Tempranillo eludes me. I can’t get a grip on it, I mean. “Spain’s answer to Cabernet Sauvignon,” says The Oxford Companion to Wine by Jancis Robinson, “the vine variety that puts the spine into a high proportion of Spain’s most respected red wines.” The name itself comes, Robinson says, from the Spanish word temprano, which means early; Tempranillo is an early ripener, ready to harvest as much as two weeks before neighboring Garnacha, a.k.a. Grenache, a.k.a. the mouth-clutching beauty used in a lot of Rhône wines but also in the Rioja blends that are mostly built around Tempranillo. But the flavor, the flavor … “Wine made from Tempranillo,” Robinson continues, “does not have a particularly strong flavor identity. Some find strawberries, others spice, leather, and tobacco leaves.”
I was first made aware of Tempranillo by Markus and Liz Bokisch, of Bokisch Vineyards in Lodi, California. I was up there writing a story about Lodi wines, and I was out to dinner with a number of local winemakers. Markus was seated beside me, and I was smitten by him. Raised in California by his Spanish mother, Markus spent many childhood summers in Spain. When he set out to become an independent winemaker, he naturally gravitated to Spanish varietals. In Lodi, he told me that night, he’d found both relatively cheap vineyard land and a perfect climate for his purposes. He and his wife now grow Albariño, Graciano, Garnacha, Rosado, and Tempranillo.
But here’s the thing. Having enjoyed those wines a great deal, and having seen more and more Tempranillos in wine shops, I went on a Tempranillo kick. At first, it was a little haphazard—a bottle here, a bottle there. But soon, after lots of heres and even more theres, I realized I still wasn’t getting a strong sense of the grape. So I took three bottles with me last night, for dinner with my parents in Berkeley. Not a definitive test, admittedly—certainly not one of those tests you read about in the Wall Street Journal, usually beginning with a line about “we tasted 30 Tempranillos, and here are the numerical tasting scores.”
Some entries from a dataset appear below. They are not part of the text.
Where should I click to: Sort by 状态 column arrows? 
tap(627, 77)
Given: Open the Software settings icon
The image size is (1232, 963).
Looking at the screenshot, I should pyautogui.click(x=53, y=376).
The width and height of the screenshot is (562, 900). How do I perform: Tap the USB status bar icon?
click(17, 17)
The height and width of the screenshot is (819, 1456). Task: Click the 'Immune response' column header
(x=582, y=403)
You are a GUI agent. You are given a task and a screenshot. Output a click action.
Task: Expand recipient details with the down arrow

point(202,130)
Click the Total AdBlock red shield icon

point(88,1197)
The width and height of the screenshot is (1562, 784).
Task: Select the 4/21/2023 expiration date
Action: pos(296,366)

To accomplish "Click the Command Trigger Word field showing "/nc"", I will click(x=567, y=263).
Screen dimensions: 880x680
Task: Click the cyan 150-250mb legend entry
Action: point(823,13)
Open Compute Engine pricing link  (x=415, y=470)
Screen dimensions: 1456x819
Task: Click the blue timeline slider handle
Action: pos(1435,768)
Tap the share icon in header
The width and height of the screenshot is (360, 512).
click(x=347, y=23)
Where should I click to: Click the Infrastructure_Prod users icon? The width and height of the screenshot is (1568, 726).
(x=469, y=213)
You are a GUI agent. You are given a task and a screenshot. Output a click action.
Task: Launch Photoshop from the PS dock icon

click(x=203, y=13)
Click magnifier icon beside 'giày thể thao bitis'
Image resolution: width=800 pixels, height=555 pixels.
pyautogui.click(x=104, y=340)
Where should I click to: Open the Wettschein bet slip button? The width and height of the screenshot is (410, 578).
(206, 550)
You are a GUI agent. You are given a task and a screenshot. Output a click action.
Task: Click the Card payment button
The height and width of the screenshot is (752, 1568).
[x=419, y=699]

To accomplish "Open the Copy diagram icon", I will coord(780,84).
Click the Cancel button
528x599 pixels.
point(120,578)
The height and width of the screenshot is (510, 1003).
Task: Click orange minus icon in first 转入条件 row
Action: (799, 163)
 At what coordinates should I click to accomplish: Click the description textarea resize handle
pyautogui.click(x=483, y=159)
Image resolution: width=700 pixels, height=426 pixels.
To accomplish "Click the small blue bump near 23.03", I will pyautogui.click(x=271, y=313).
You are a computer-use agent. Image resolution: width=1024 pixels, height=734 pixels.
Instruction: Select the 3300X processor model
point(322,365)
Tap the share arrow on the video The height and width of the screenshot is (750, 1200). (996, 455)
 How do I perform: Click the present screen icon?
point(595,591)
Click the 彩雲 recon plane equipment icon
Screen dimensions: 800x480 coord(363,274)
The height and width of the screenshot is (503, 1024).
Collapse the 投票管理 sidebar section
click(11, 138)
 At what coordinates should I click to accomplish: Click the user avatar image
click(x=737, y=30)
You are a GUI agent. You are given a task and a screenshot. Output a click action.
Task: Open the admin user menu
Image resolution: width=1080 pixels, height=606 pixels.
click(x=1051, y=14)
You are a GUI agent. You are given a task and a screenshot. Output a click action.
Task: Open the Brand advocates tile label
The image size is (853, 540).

Still, three bottles isn’t a bad way to move a little closer to understanding the grape. The bottles themselves, bought from a local wine store with the express request that I needed Tempranillos: Bokisch 2005 Tempranillo; 2003 Priorat DOQ Mas Perinet; Bodegas Valsacro Cosecha 2001 Rioja. Do we care which one I liked best? Perhaps: The Valsacro seemed the most balanced of the wines, with a nice hit of wood and soft, integrated fruit; the Bokisch was probably the best introduction to the varietal, given that it wasn’t a Rioja blend, and that it had a kind of pure, uncluttered flavor, but it was also a very ripe-tasting wine, which is not surprising in view of Lodi’s warm climate (my mother preferred this one, and I think my wife would’ve, too); and the Perinet was too sharply acidic for my taste. But the Perinet was also, finally, the best example of the Tempranillo challenge right now: It was such a curious outlier, in terms of flavor, that I went online to sort out its blend and discovered that it doesn’t have a drop of Tempranillo in it. I’d bought the wine from a smart guy at a good shop—no dummies in the picture—and I’m convinced that the gaffe expresses the slightly hard-to-grasp nature of Tempranillo itself.











Priorat isn’t made of tempranillo, with rare exceptions. The Priorat you had definitely had no tempranillo — that might be part of the reason you’re finding a wide range of flavors! Terroir accounts for the rest…
Right, that’s why the conclusion of the entry is all about how Piorat doesn’t have Tempranillo.
Try something from the Rioja Alta, Maybe CVNE and/or R.Lopez de Heredia. To give you an idea of some of the classic tempranillo style (most in this area are blended with a bit of granche).
Yum! Arturo
http://www.polanerselections.com/producer.php?pID=648
http://www.wine-pages.com/organise/cune.htm
Sorry — didn’t read all the way to the end. I’d attribute the wine shop’s error not to Tempranillo’s “chameleon qualities” but to the fact that most people don’t know a lot about Spanish wines.
I also object to using a Cali tempranillo to learn more about this quintessentially Spanish grape. I my experience, ALL California incarnations of classically Euro grapes taste radically different from their traditional versions — Tempranillo is no exception. e.g, you’ll never learn a thing about white burgundy by drinking california chardonnay.
I agree with AAQjr that the best way to get to know this grape would be to taste a bunch of different Riojas or even Ribera del Dueros. That’s your classic tempranillo style and flavor.
Tempranillo is changing due to influence of the American market. They used to taste more like a cross between Sangiovese and Syrah, but now Spain is producing more of the “fruit bombs” which also happen to get high Parker scores, and now they’re starting to profile Cab. Sometimes you get a more traditional version of tempranillo, and sometimes you get the extracted, souped-up version. It’s a crapshoot.